[Records shown — start]
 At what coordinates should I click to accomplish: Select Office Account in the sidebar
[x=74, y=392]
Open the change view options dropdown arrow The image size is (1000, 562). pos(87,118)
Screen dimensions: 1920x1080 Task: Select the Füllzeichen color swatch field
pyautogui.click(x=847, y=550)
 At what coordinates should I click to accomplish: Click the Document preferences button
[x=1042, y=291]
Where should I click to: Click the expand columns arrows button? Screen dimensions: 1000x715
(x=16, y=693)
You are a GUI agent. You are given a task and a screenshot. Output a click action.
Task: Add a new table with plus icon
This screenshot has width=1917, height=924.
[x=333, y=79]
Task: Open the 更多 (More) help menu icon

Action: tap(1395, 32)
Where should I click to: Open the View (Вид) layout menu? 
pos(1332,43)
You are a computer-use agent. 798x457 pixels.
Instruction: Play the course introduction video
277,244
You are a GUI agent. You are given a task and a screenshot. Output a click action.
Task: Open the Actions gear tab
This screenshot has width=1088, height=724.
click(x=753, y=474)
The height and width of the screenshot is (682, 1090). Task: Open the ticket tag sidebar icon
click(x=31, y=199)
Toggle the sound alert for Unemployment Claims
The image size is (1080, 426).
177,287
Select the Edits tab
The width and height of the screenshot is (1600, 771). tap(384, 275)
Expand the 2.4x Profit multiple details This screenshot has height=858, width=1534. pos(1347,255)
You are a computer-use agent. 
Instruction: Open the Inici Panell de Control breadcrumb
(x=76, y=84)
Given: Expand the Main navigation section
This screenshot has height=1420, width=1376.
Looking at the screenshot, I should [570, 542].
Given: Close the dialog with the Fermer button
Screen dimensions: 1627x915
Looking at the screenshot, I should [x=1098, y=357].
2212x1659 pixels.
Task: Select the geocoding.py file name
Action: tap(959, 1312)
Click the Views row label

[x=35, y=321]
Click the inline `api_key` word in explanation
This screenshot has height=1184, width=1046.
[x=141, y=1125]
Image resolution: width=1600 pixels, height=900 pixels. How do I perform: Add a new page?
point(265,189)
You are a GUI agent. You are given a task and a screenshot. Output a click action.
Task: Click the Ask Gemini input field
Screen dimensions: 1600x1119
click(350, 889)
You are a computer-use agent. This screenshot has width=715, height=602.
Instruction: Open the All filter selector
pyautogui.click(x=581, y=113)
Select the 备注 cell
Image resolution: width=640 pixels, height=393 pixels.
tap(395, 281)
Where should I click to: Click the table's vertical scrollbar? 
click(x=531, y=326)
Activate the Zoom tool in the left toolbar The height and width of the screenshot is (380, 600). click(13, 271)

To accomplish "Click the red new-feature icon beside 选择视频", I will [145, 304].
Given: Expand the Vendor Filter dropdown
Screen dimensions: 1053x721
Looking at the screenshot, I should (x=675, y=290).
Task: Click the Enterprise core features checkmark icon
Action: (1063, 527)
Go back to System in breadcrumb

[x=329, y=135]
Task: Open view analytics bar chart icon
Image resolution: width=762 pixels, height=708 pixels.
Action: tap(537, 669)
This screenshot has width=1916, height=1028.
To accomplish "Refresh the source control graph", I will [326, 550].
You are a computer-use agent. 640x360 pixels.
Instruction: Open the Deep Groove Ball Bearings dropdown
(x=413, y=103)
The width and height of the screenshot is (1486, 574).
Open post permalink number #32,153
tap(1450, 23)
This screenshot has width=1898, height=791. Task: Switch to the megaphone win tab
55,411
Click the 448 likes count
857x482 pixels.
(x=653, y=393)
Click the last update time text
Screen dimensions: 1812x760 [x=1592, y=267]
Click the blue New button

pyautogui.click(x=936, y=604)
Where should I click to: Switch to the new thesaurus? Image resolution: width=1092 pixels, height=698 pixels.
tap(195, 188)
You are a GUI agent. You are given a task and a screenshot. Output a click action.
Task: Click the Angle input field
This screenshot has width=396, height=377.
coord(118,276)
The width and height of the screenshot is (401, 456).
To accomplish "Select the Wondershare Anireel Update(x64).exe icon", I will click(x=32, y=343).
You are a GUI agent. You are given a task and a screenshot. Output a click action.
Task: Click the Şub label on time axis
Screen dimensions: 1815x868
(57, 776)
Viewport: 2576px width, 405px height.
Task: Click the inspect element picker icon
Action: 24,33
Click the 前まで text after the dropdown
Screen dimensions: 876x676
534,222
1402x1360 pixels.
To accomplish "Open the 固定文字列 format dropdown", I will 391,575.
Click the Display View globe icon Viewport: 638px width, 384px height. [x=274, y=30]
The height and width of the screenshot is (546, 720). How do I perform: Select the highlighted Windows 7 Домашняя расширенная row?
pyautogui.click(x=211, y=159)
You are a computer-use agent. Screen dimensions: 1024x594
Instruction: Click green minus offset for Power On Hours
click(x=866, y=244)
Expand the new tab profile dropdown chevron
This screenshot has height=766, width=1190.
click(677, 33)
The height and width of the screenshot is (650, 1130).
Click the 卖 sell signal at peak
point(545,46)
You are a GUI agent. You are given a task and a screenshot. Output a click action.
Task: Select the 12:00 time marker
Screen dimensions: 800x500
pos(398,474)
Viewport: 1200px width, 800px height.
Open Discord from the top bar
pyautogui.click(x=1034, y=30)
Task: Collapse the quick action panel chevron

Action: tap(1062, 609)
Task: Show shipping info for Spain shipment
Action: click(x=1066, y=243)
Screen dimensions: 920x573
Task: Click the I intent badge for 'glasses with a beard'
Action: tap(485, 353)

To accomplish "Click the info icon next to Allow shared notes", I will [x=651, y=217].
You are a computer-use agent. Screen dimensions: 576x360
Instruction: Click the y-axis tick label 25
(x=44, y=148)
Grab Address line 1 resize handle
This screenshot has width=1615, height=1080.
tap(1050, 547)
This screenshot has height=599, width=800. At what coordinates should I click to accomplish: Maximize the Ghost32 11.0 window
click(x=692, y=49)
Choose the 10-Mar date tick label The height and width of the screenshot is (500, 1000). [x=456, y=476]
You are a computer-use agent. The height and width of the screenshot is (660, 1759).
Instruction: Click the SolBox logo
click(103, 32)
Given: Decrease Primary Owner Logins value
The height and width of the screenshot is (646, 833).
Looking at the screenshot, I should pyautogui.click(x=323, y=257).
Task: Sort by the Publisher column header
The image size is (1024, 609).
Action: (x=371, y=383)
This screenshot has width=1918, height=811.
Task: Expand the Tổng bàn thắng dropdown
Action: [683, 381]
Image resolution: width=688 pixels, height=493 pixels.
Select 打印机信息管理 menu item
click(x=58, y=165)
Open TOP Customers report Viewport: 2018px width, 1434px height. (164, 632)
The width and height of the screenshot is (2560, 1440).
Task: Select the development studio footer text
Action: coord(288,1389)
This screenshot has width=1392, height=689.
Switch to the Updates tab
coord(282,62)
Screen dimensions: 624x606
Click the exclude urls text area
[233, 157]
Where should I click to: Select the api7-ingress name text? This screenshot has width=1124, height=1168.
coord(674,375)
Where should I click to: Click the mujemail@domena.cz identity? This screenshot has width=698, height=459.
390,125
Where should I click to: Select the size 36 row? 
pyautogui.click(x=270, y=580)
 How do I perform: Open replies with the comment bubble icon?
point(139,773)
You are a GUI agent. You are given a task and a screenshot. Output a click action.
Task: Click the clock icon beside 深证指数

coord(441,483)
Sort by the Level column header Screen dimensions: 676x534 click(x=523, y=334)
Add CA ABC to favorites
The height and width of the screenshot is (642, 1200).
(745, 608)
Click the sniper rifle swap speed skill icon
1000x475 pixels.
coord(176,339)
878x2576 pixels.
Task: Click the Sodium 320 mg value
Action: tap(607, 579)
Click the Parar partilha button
[Records shown — finish]
**Work to be completed:**
Working through the records, find each line containing the word "input" and copy it.

**Result of this exercise:**
Task: Click the Ask Gemini input field
Task: Click the Angle input field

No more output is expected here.